Allen Raymond Shearer (born October 5, 1943 in Seattle, Washington) is an American composer and baritone.
Shearer’s early musical experiences were as a singer; the majority of his works are for the voice or voices, with a later emphasis on opera. With his first wife, pianist Barbara Shearer (1936–2005), Shearer's performances included art songs, some of which were his own. He studied at the University of California at Berkeley, where he earned a Ph.D. in 1972, and at the Mozarteum in Salzburg, Austria where he received diplomas in concert singing and opera. He taught voice in Special Programs at the University of California at Berkeley.[1] Among his composition teachers were Fred Lerdahl, Seymour Shifrin, Andrew Imbrie and Max Deutsch, with whom he studied in Paris. He has received awards in music, including the Rome Prize Fellowship, the Aaron Copland Award, the Sylvia Goldstein Award, a Charles Ives Scholarship, residencies at the MacDowell Colony, and grants from the National Endowment for the Arts.

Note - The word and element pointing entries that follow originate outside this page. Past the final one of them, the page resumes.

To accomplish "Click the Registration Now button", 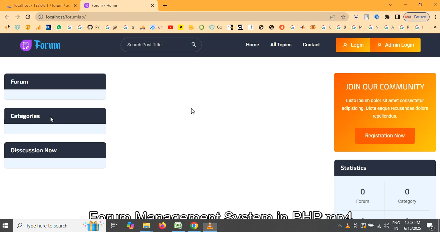I will (385, 136).
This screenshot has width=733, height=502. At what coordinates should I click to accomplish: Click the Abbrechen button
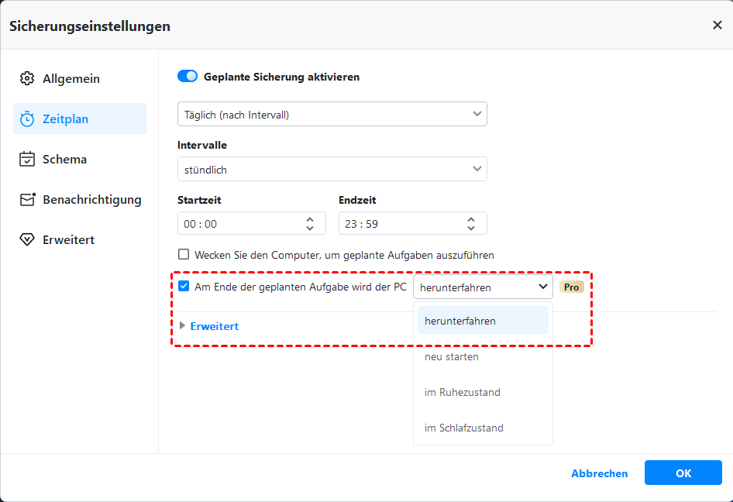599,473
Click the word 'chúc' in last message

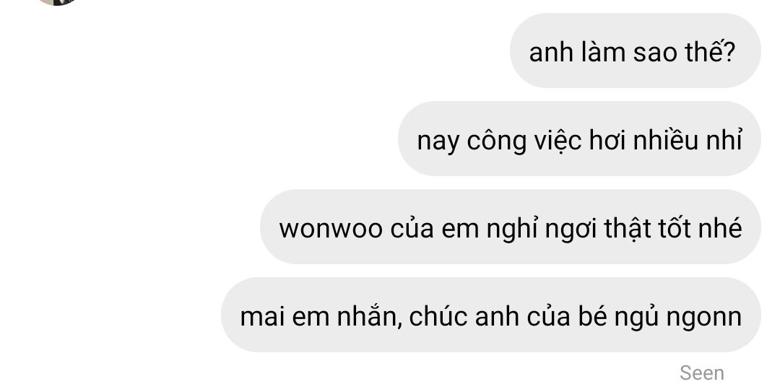click(x=438, y=316)
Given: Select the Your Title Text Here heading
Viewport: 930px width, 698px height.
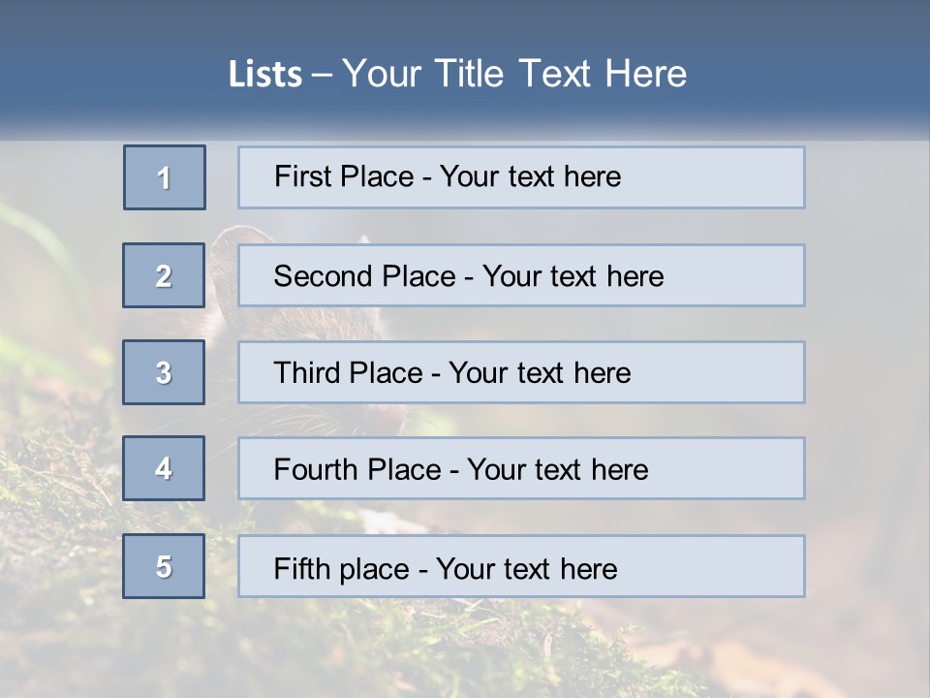Looking at the screenshot, I should [514, 74].
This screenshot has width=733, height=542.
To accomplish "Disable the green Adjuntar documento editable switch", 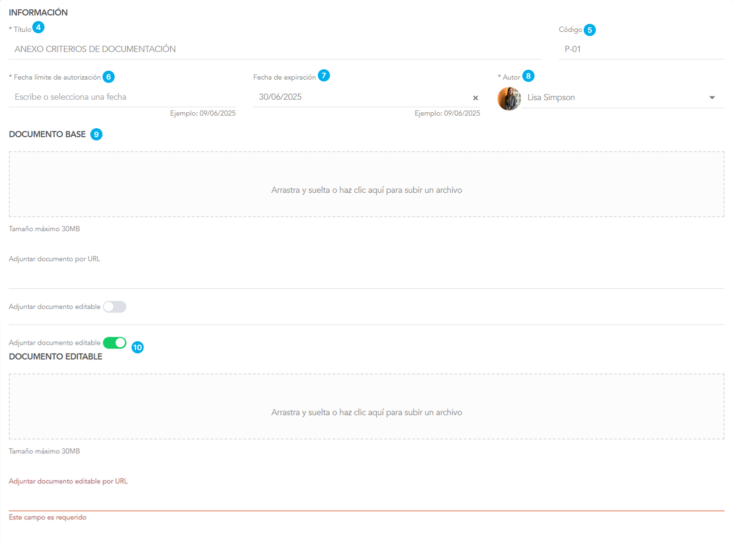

When asked about his musical style in the discussion preceding the 2009 premiere of his opera The Dawn Makers, Shearer answered that it varies according to the demands of the medium. Critics also describe it variously. The Harvard Biographical Dictionary of Music observes that Shearer’s music, "though it recalls postwar serialism in its rhythms and textures, relies on traditional counterpoint and on tonal centers."[2] Its lyric quality is frequently cited: Jeff Rosenfeld, reviewing Shearer’s Outbound Passenger, found the music "tuneful and harmonious;"[3] and of Shearer’s cantata King Midas, critic Robert Commanday wrote, ‘The singing lines are fluid and supple, animated, alive; the harmony and scoring for a quintet of instruments and percussion battery (two players), rich but delicately so."[4] In the British periodical Opera, Allan Ulrich wrote that the score of Shearer’s chamber opera The Dawn Makers has "genuine personality. The hour-long opera abounds in extended ariosos and bravura outbursts and unfurls in a conservative idiom, spiced with dissonances which neatly evade the neo-Romantic pitfalls that prevail in American opera circles."[5] Of the same work, Thomas Busse wrote in San Francisco Classical Voice, "The music’s greatest strength was its singability, attributable to the composer’s being a vocalist himself. I would describe Shearer’s eclectic style as more declamatory than lyrical."[6] Of Shearer's opera Middlemarch in Spring[7] Janos Gereben wrote in the San Francisco Examiner, "Shearer's music is pleasantly dissonant, with a sound that sticks in the ears and memory. It's ambiguous music, seemingly wondering [sic] between keys, but landing securely each time."[8]